Feb. 2, 2012 (EIRNS)—Russian government officials have recently stated unequivocally, and repeatedly, that Russia does not, and will not, accept the British-Obama doctrine that the imperial "regime change" has replaced the principle of national sovereignty in governing international affairs. Russia will not capitulate to ploys for a war on Syria, and it has received in this the full support of China and India, amongst others.

"Moscow does not intend to make any concessions in the UN Security Council over the draft resolution on Syria," Russian UN Ambassador Vitaly Churkin told media Feb. 1, in response to suggestions that Russia was willing to negotiate these issues of principle. "The Council cannot dictate parameters for an internal political settlement; it has no authority for it," Churkin stated.
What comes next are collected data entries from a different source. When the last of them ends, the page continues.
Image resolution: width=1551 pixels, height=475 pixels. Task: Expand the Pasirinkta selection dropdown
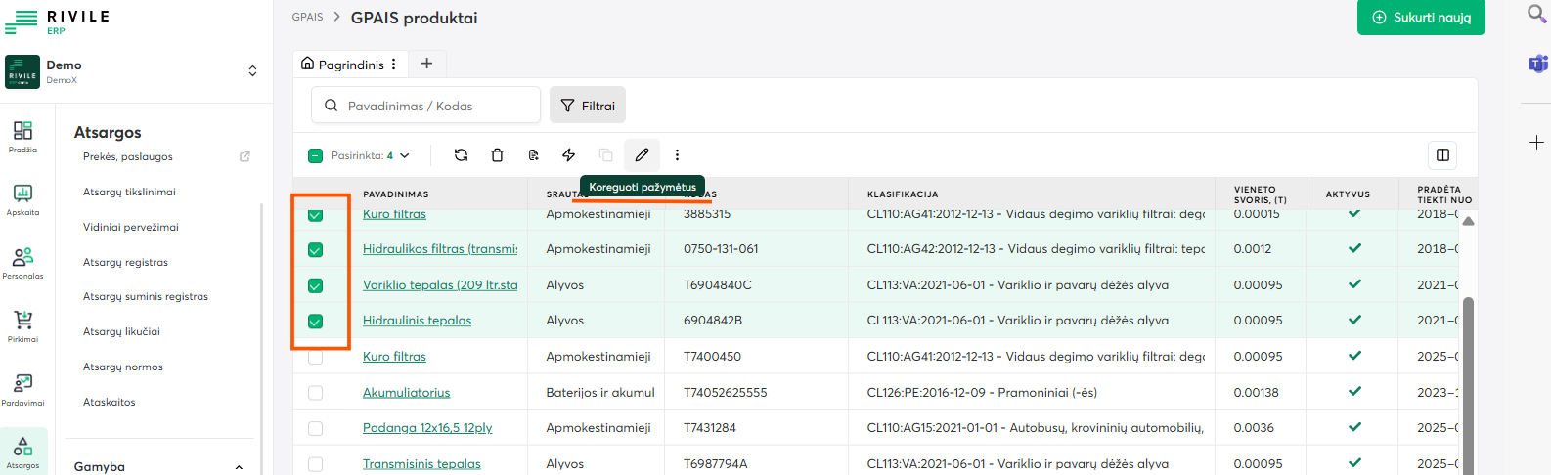coord(405,155)
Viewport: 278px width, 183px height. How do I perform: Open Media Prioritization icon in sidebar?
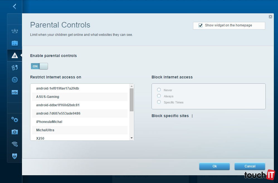pyautogui.click(x=15, y=67)
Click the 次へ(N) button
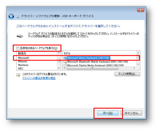Viewport: 158px width, 131px height. point(108,113)
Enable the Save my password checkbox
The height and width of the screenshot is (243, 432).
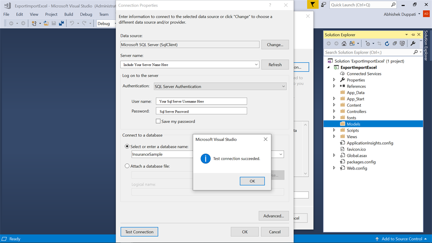coord(158,122)
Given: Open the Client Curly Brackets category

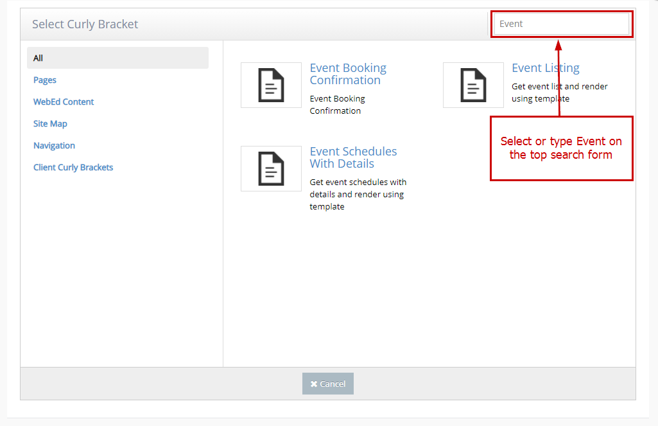Looking at the screenshot, I should coord(73,167).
"The international community should not be meddling in economic sanctions or through the use of military force. We will not stand for any sanctions resolution or using the council's tool box to foment conflict and military intervention in the future."

"If the text will be unacceptable for us, we will vote against it, of course. If it is a text that we consider erroneous, that will lead to a worsening of the crisis, we will not allow it to be passed. That is unequivocal."

Russian Foreign Minister Sergei Lavrov enunciated Russia's rejection of the "regime change" doctrine on Jan. 31. He told Australia's ABC television:

"I don't think Russian policy is about asking people to step down. Regime change is not our profession.... It is up to the Syrians themselves to decide how to run the country, how to introduce the reforms, what kind of reforms, without any outside interference."

As for Russia's arms sales to Syria, the Foreign Minister stated that Russia has signed some contracts, and contracts must be honored.

"We are arming the constitutional government: We don't approve of what it is doing, using force against demonstrators, but we're not picking sides, we're implementing our commercial contractual obligations."

Russia is "not a friend, we're not an ally of President Assad. We never said that President Assad remaining in power is the solution to the crisis," but the arms Russia is selling to Syria are not used against demonstrators, but to ensure Syria's defense.

Russian officials dismissed trans-Atlantic media reports that after negotiations Feb. 1, the Security Council would vote on a resolution this week. Deputy Foreign Minister Gennady Gatilov affirmed that the proposed Western draft resolution remains unacceptable to Russia, because it retains provisions on imposing sanctions on Syria, and provisions that might be construed as allowing for the use of force.

China, India, Brazil, and South Africa have gone on the record as siding with Russia against the current resolution.